From the Head of Science

Selinger Jennifer

Jennifer Selinger – Head of Science

View From the Kleinleher Family Science Building

What do plastic cups, paddlepop sticks, mortar and pestles and rocks have in common? They are all featured in K20 nearby as Year 7 is having a lesson and I type up this article in the staffroom. I was seduced a few minutes ago to try my hand at the STEM challenge to build the tallest tower possible that would balance on a dice – mine went up two levels before I recalled that I had work to do. It is difficult to restrain myself from re-joining the class. Some students are talking to the teacher about something that caught their attention, some are discussing their work on the rock cycle with each other, or inventing words to describe the things they are doing, or planning their next move on their tower and groaning in despair as their construction succumbs to gravity.
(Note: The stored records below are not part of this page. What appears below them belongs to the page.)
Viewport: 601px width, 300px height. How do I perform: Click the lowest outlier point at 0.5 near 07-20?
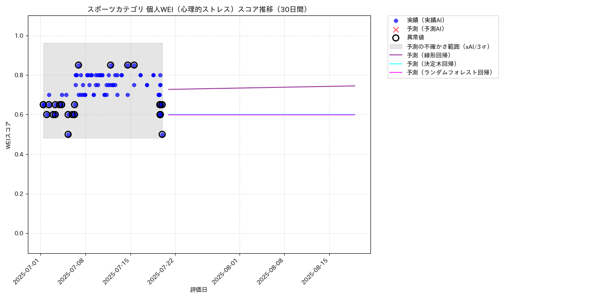162,134
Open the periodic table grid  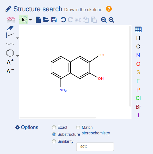[138, 29]
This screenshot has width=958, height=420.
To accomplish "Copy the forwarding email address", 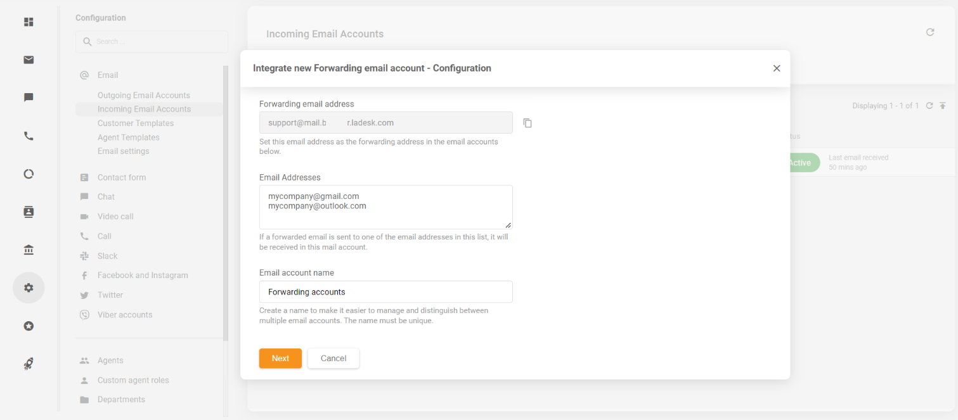I will tap(528, 123).
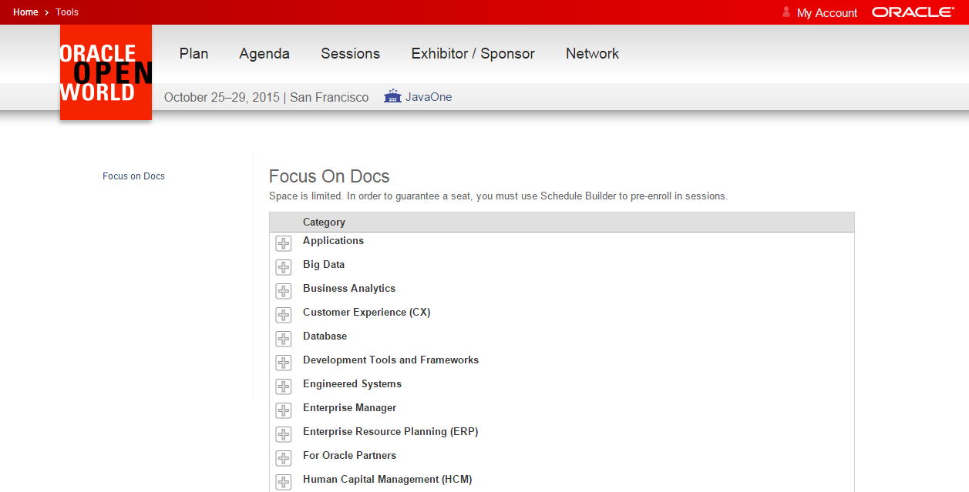Expand the Applications category
This screenshot has width=969, height=492.
284,243
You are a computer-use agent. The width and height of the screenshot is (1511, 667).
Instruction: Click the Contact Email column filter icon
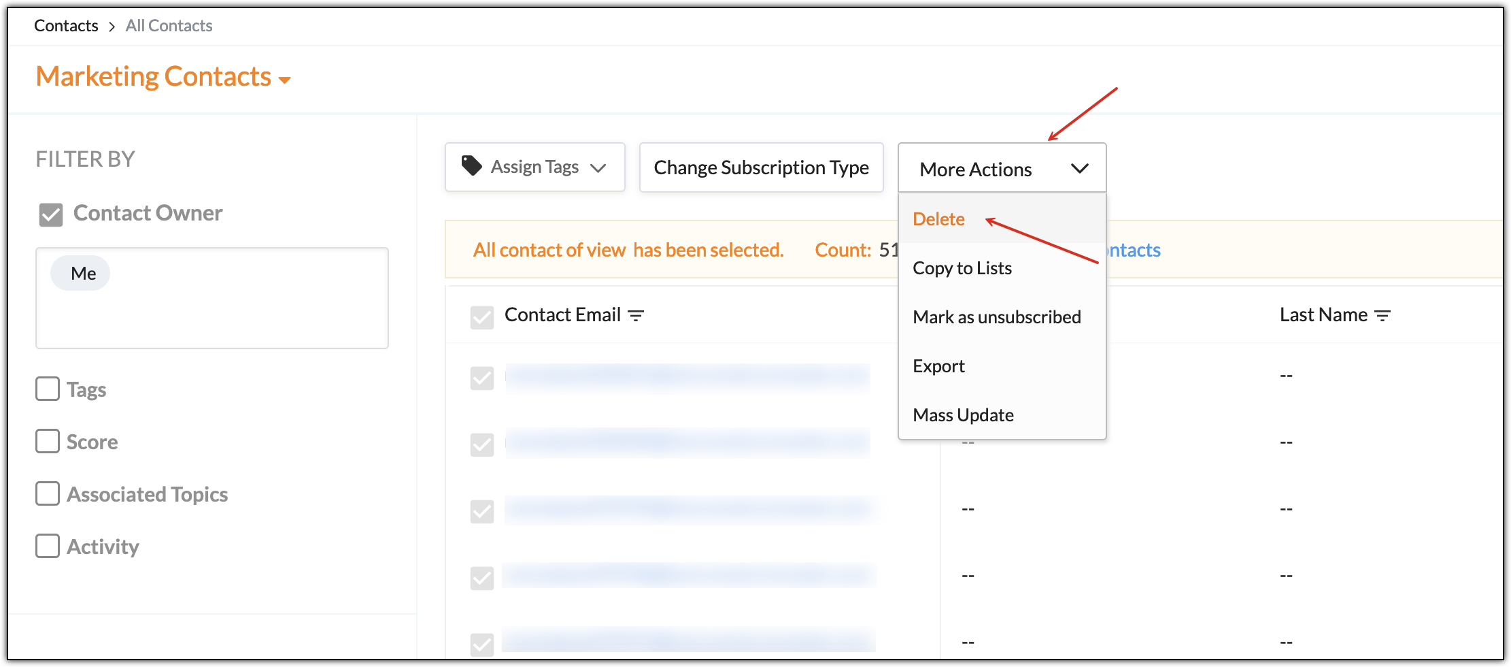(636, 316)
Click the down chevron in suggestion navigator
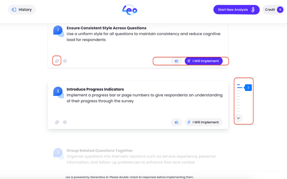Image resolution: width=287 pixels, height=179 pixels. 238,118
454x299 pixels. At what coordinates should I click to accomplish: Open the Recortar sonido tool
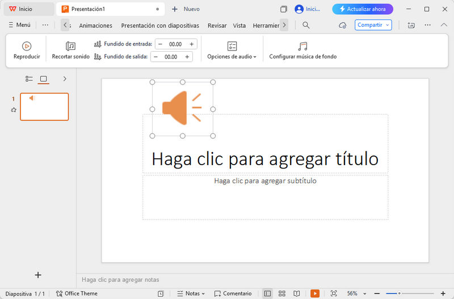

They are identifying rocks from a key (including using acid, which is causing much excitement), watching mini-videos to gather information and recording their findings in a number of different ways. This is what modern Science learning looks and sounds like!

science-class

Year 7 Science Class

The difference between Science learning as it was when I went to school and how it is now has been in my mind after a number of comments made during the 3-Way Conversations that I was a part of recently. Students discussed their learning, using two tasks that they had selected as the basis of their chat. A few parents finished the conversation off by commenting on how different things seemed from their own experience of Science. How true! I often look around the lab and marvel at the wonderful opportunities I can give my students.

They can watch, in real time, the hatching and development of eagle chicks on a ‘nest cam’. They can take an idea and spend a period, or a week, finding out everything the internet can tell them about say, colonising Mars or mitochondrial DNA. They can work more slowly than the rest of the class, with all the work on Reshet available all the time, so that they really understand the basic concepts and do not have to keep moving on before they are ready. There are videos to watch, interactive activities to try, practical tasks to be done. Learning is no longer passive – the students take an active role in what they are doing and their school world is all the richer for this.
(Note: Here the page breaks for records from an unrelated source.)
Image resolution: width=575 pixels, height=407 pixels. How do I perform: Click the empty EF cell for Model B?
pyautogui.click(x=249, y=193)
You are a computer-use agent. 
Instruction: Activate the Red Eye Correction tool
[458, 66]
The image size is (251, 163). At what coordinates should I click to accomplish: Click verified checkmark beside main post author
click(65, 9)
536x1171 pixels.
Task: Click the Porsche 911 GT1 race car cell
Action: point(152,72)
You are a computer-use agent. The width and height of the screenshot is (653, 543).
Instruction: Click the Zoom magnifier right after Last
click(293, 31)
It does make things harder, however. Where once it was enough to memorise all the parts of the body, or the first 20 elements on the Periodic Table, now with all the information they could want literally in their hands, the students are expected to go further. “Apply your knowledge of the human body to the question of organ donation”. “Can we design babies to suit our own requirements? Should we do so?”. “Design an advertising campaign to teach people about nuclear power”. Knowledge is no longer enough and understanding and application are now key. I think this is much harder! But also far more engaging.

I am horrified when I hear of schools deciding to “ditch the technology and go back to pen and paper”. Why would we cut the students off from the vast selection of experiences and opportunities that the modern world offers? How can we shut our eyes and pretend that this enormous richness does not exist? Much better for us to help them learn to manage the distractions and sift through the huge and complicated piles of data and in the process learn some important skills that will stand them in good stead for the rest of their lives. And let’s face it – would we be willing to give up our mobile phones and go back to land lines … and note pads … and alarm clocks … and World Book Encyclopaedia.